Zbigniew Brzezinski, conseiller à la sécurité nationale du président des États-Unis, Jimmy Carter, et grand fomentateur de la première guerre d’Afghanistan, écrivait : «Pour le dire sans détour, l’Europe de l’Ouest reste dans une large mesure un protectorat américain et ses États rappellent ce qu’étaient jadis les vassaux et les tributaires des anciens empires».
La guerre russo-ukrainienne est voulue par les États-Unis. Mais le zèle britannique est surprenant, inouï. Boris Johnson rivalise avec le patron américain en matière de fourniture d’armes sophistiquées à la nomenklatura de Kiev, ses apparitions aux côtés du petit Zelenski lui donnent l’illusion d’être un nouveau W. Churchill.

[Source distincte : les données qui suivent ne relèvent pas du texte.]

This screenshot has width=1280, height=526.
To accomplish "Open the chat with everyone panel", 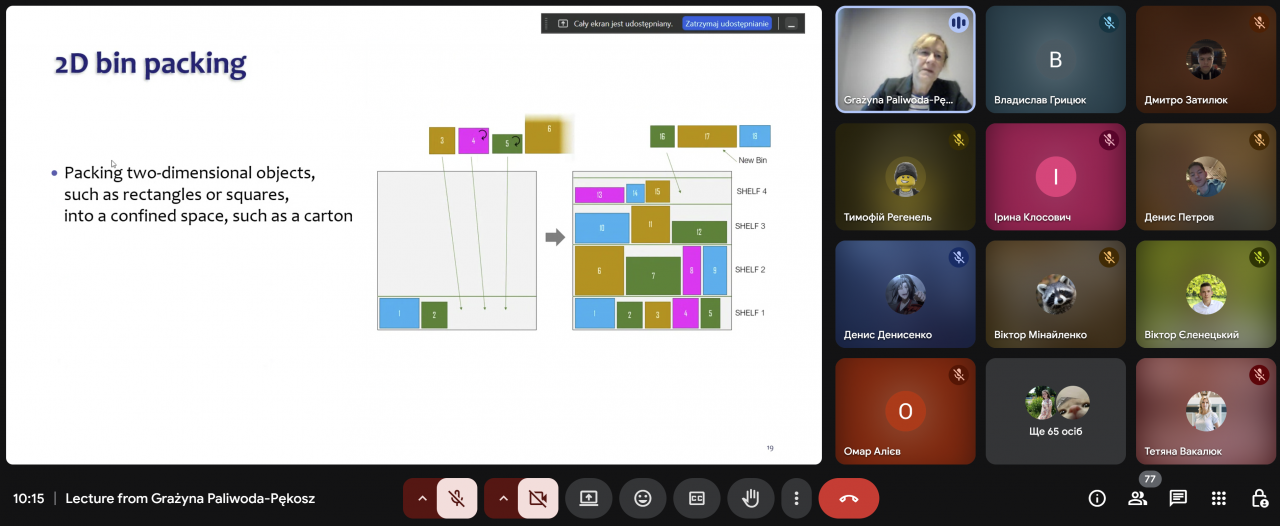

Les centaines de milliards de dollars investis en Ukraine sont prélevées dans les salaires du contribuable qui subit le boomerang des sanctions imposées à la Russie. Pour anesthésier les sujets de sa majesté ainsi que tous les citoyens du Nouveau monde et du Vieux Continent, ils sont soumis à une propagande antirusse généralisée. Tous les médias sont domestiqués. Les vrais spécialistes sont écartés. Aucune fausse note n’est permise. Seuls pérorent sur les plateaux des journaleux de pacotille.
Mais cette descente au caniveau, la presse britannique l’a entamée bien avant le conflit en cours. Un homme politique des plus intègres, Jeremy Corbyn, chef du Parti travailliste de 2015 à 2020, ne s’y reconnaît plus.
Dès son accession à ce leadership, il tint à se démarquer du virage que prit le Labour sous Tony Blair. Du temps où il était un simple député, Corbyn s’était montré très hostile à l’engagement de son parti aux côtés des Américains dans leur guerre illégale contre l’Irak.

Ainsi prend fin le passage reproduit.